If you haven’t yet read ‘Cry, The Beloved Country’ you need to get on that pronto.
Yesterday was the 115th anniversary of the birth of Alan Paton, one of our country’s most fearless anti-apartheid storytellers.
Google decided that deserved the honour of being their daily Doodle, in which “Paton looks out at the rolling hills of the South African landscape he captured so beautifully”.
Here’s what showed on the search engine:
And, via Quartz, some info on the man:
Paton, born in 1903 in Pietermaritzburg in KwaZulu-Natal, is best known to the internet generation for his book Cry, The Beloved Country, selling more than 15 million copies by the time of his death in 1988. It was turned into the 1995 film starring James Earl Jones (an earlier 1952 version of the film starred Canada Lee and Sidney Poitier and reportedly required the black actors to pretend to be director Zoltan Korda’s servants in order to film in apartheid South Africa).
Paton’s books record the height of apartheid, publishing 19 books between 1948 and 1989 including titles like Ah, But Your Land is Beautiful and Apartheid and the Archbishop.
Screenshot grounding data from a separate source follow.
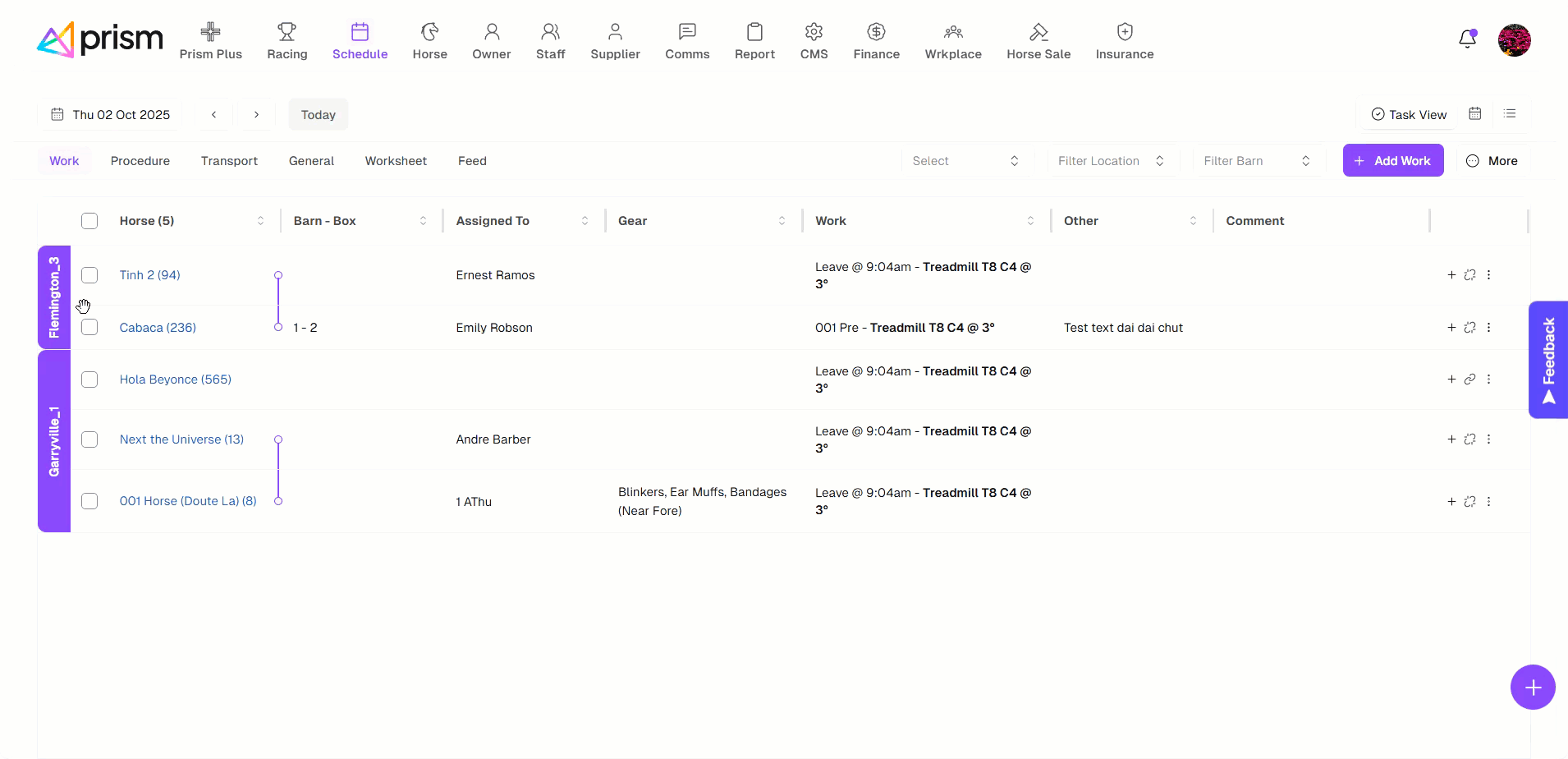Viewport: 1568px width, 759px height.
Task: Switch to the Procedure tab
Action: coord(140,161)
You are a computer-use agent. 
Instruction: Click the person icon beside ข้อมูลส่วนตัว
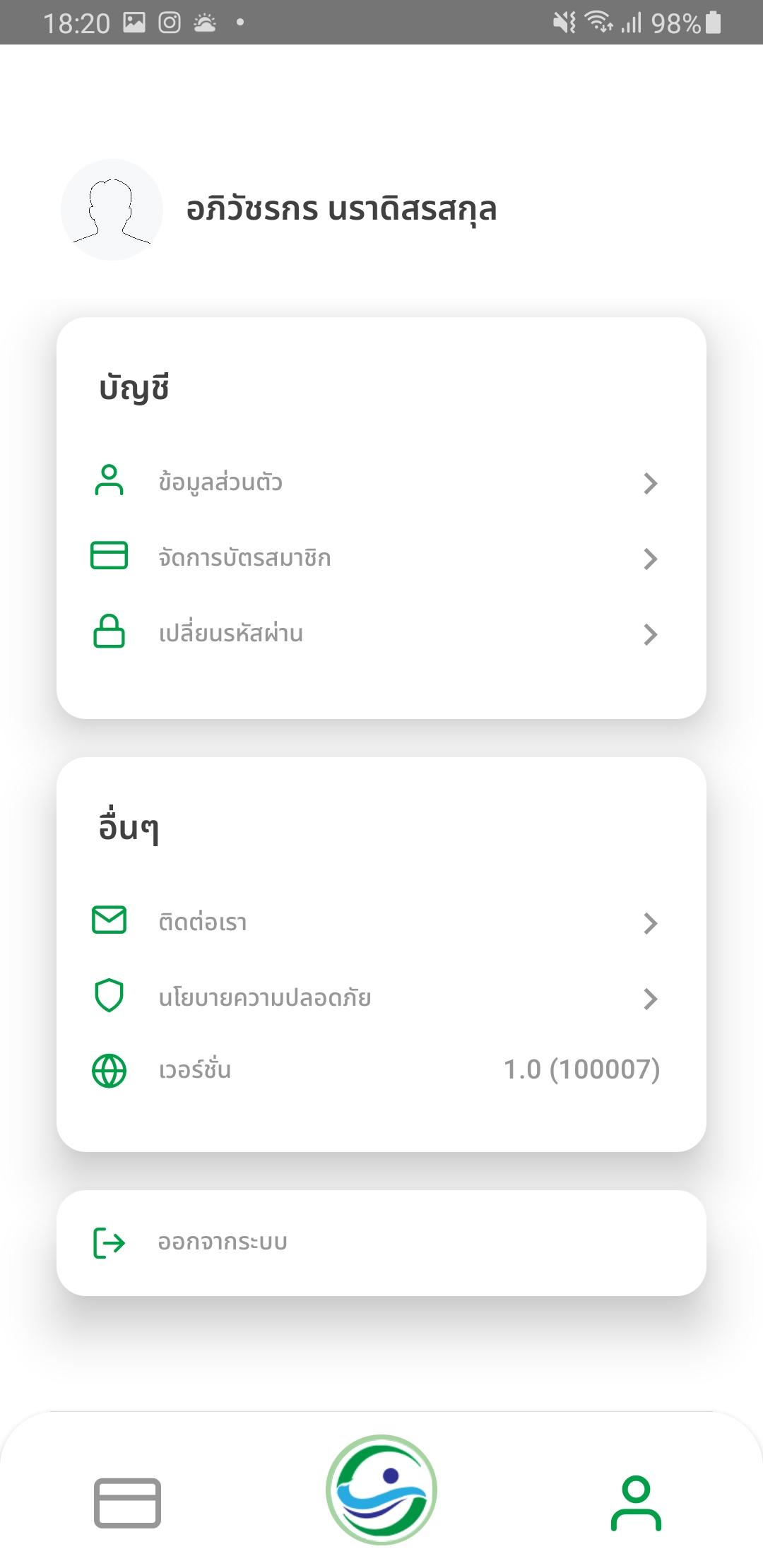coord(109,482)
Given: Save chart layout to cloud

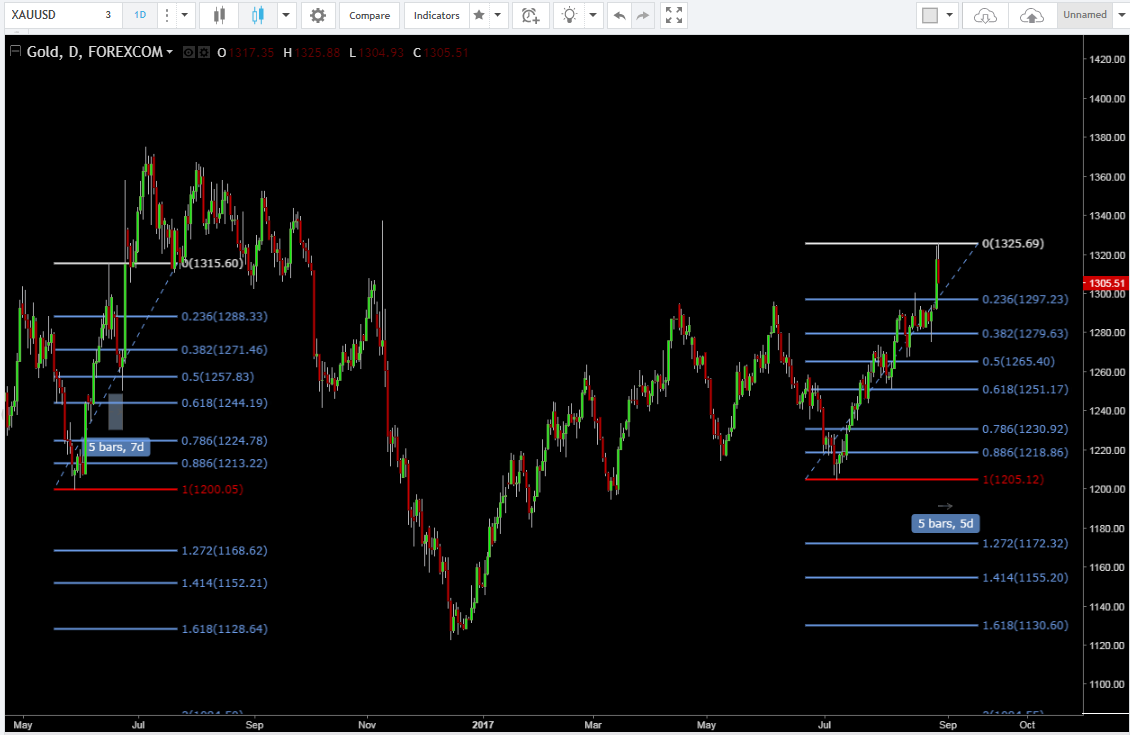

Paton’s writing was able to articulate the physical and emotional toll of keeping black and white South Africans apart at a time when few white authors dared to, while black authors were banned for doing so.
Paton was always torn between his work as an author and an activist. He was a founding member of the Liberal Party of South Africa, and was often stalked and harassed by apartheid security. The apartheid government confiscated his passport in 1960 after he traveled [sic] to the US to receive the American Freedom Award.
He died in 1988 – gone but not forgotten.
We’ll finish with the trailer from the 1995 film adaption of his most famous novel:
[source:quartz]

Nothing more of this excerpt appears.